The Three Sisters

Do you know about the three sisters? Native peoples of the Americas have known about them for thousands of years. The three sisters are corn, beans, and squash. These plants are shown on the back of the 2009 Sacagawea dollar coin. Why are they so special? Planting these three foods together makes good sense - in more ways than one.
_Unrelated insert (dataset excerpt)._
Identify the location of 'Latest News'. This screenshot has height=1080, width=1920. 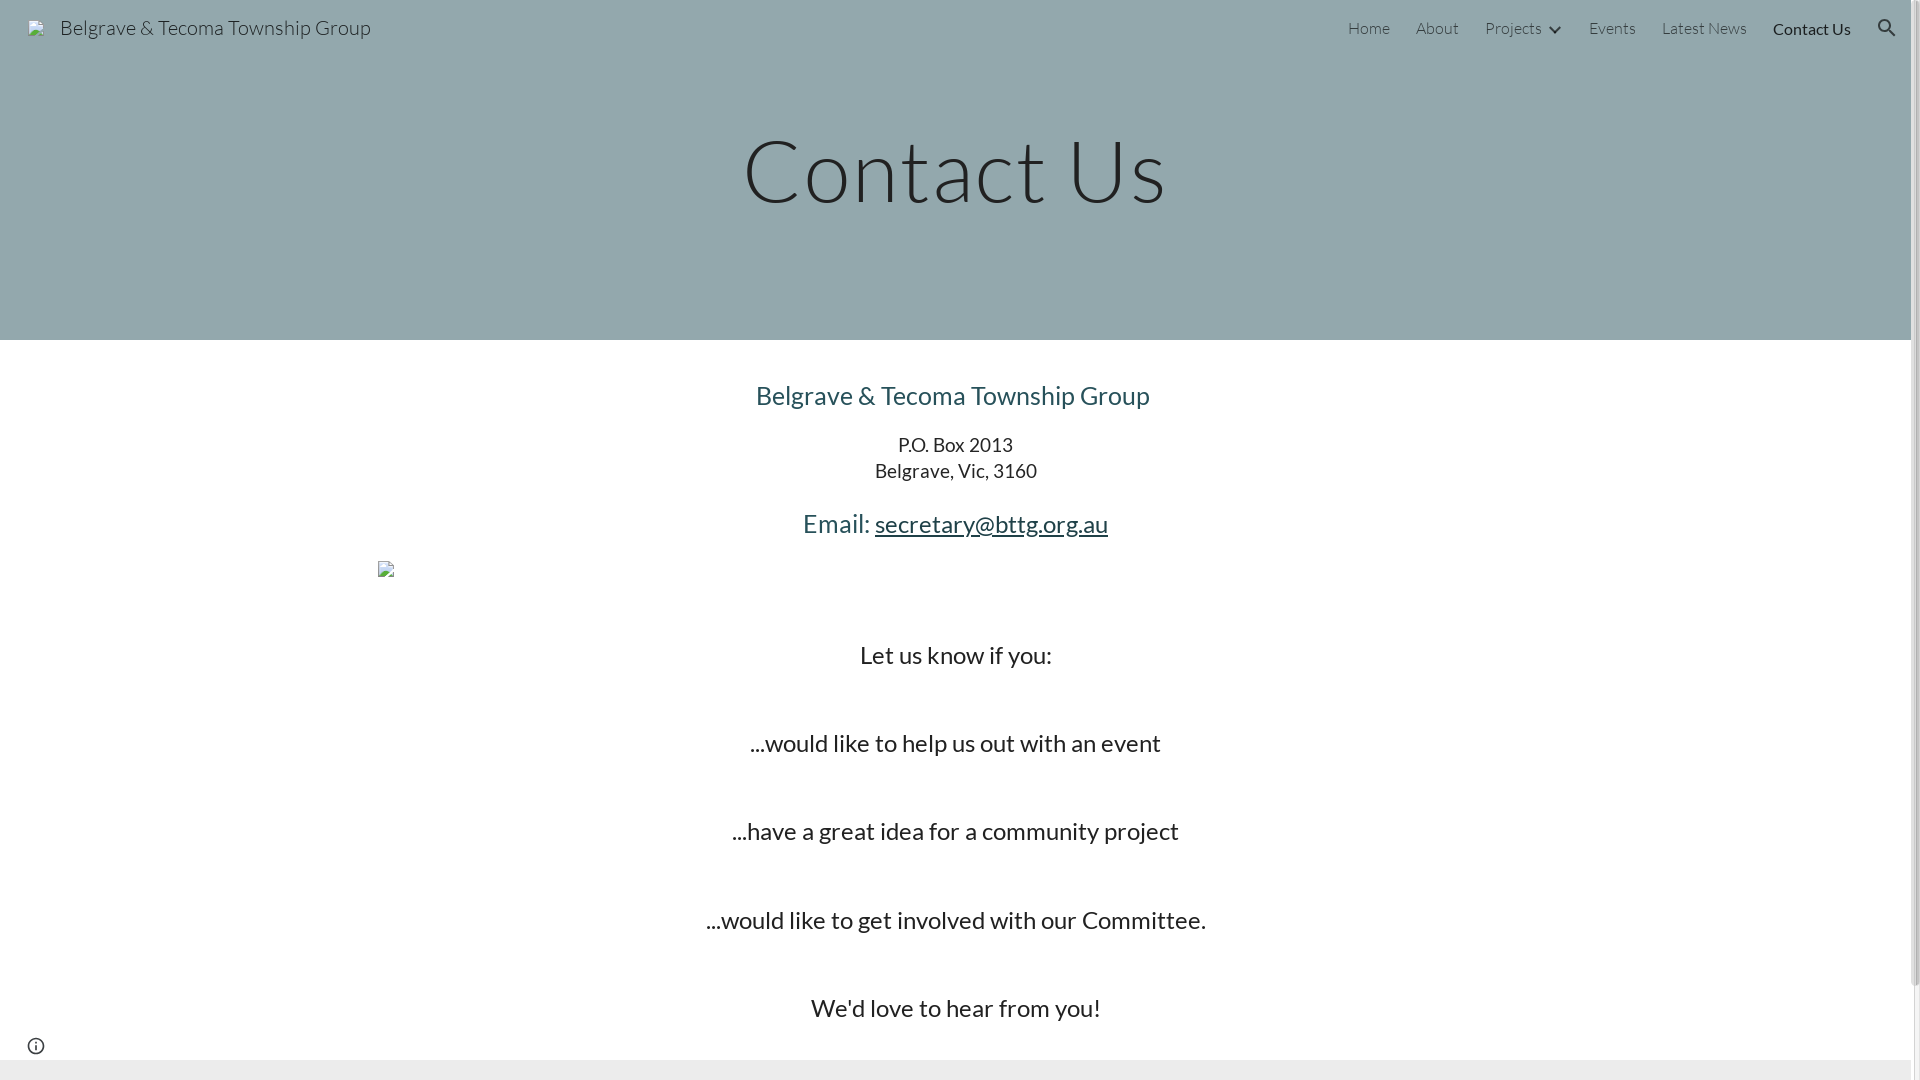
(1661, 27).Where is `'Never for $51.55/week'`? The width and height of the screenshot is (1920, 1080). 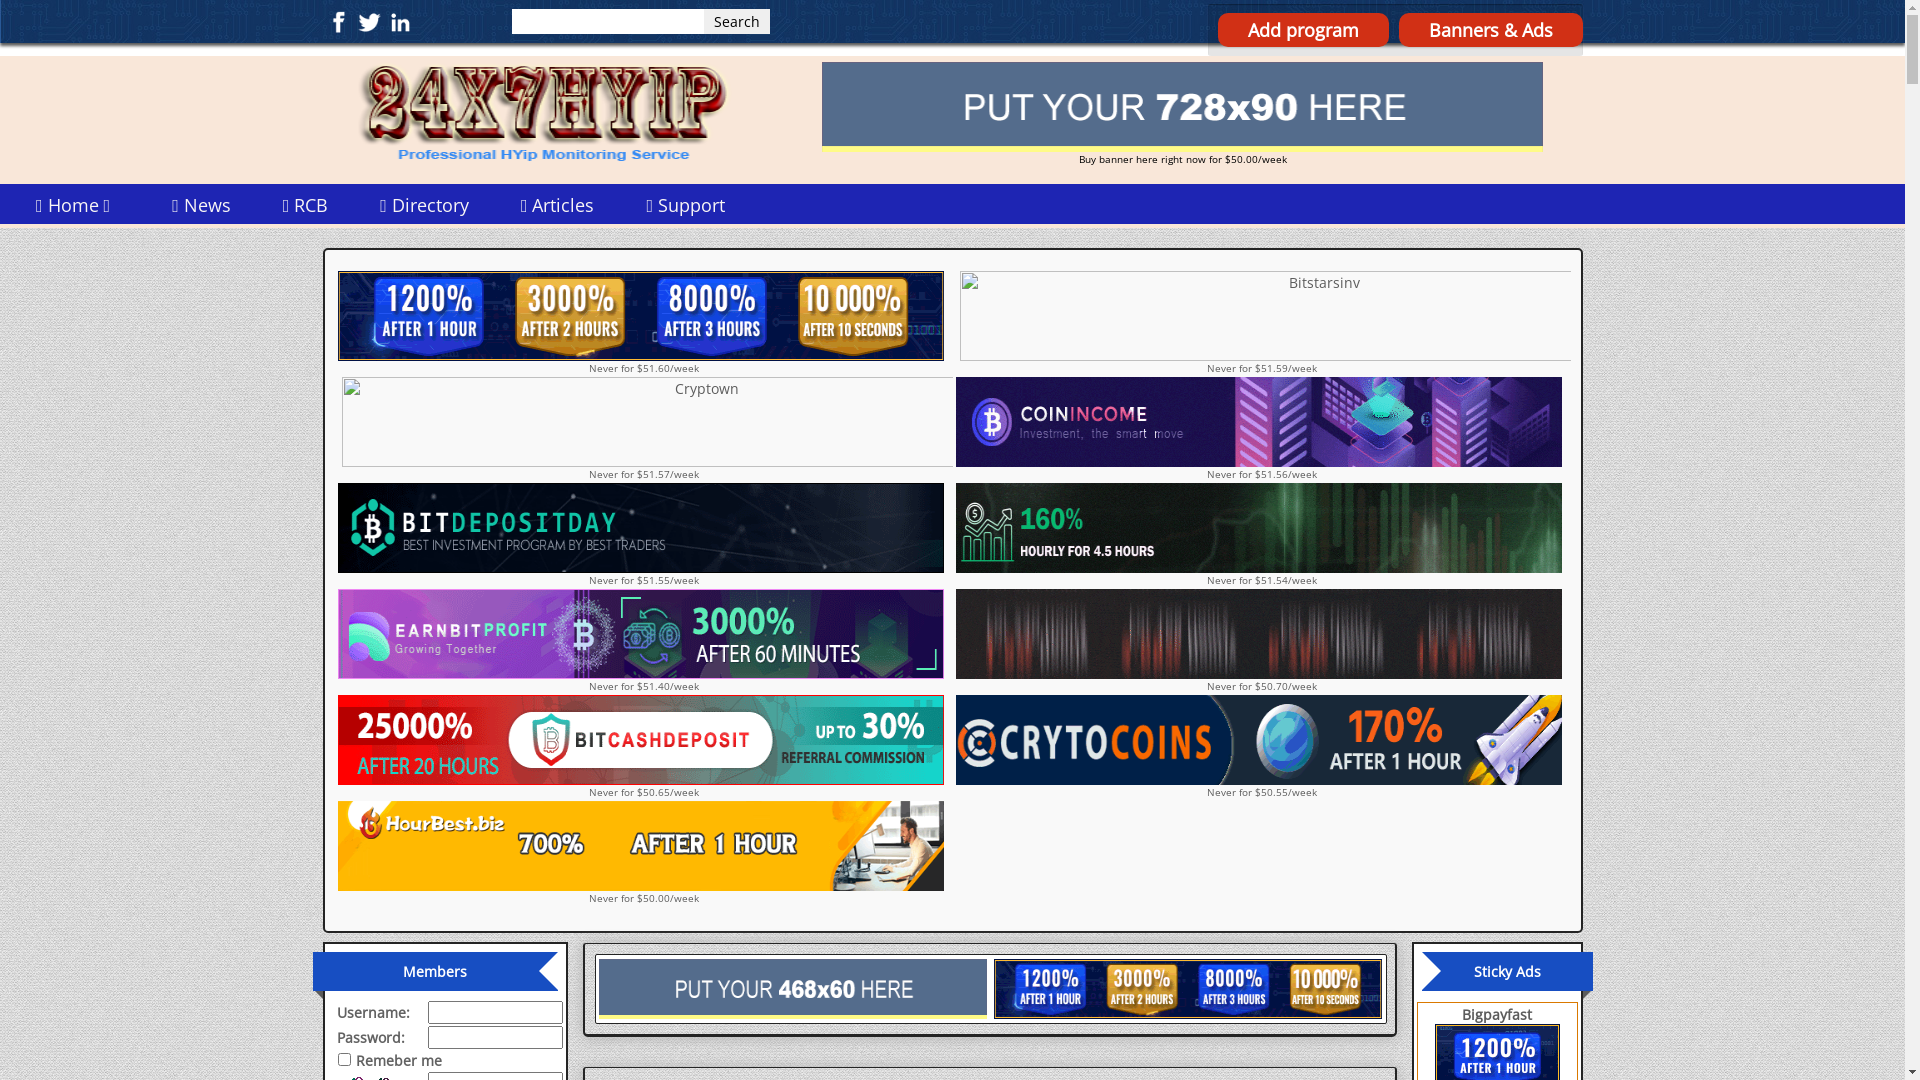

Many native peoples on the North American continent planted this trio. First, corn seeds were planted in a hill of soil. When the corn shoots were a few inches high, pole bean and squash seeds were planted around them. The beans sprouted quickly. As they grew, they climbed on the taller corn stalks. The bean plants fixed nitrogen in the soil. Nitrogen helped the corn grow, and the corn stalks supported the bean plants. The broad leaves of the squash plant shaded the roots of the other plants. The shade kept the soil from drying out too quickly. It also helped prevent the growth of weeds.

The three sisters made good sense nutritionally, too. Corn and beans both have carbohydrates for energy. Each has two essential things our bodies need that the other lacks. But eaten together, they make a complete protein our bodies can use. Unlike protein from meat, it is low in fat and cholesterol. Squash gives us vitamin C and other nutrients. The three sisters are low in calories. They give us fiber and antioxidants. They protect us from cancer and other diseases.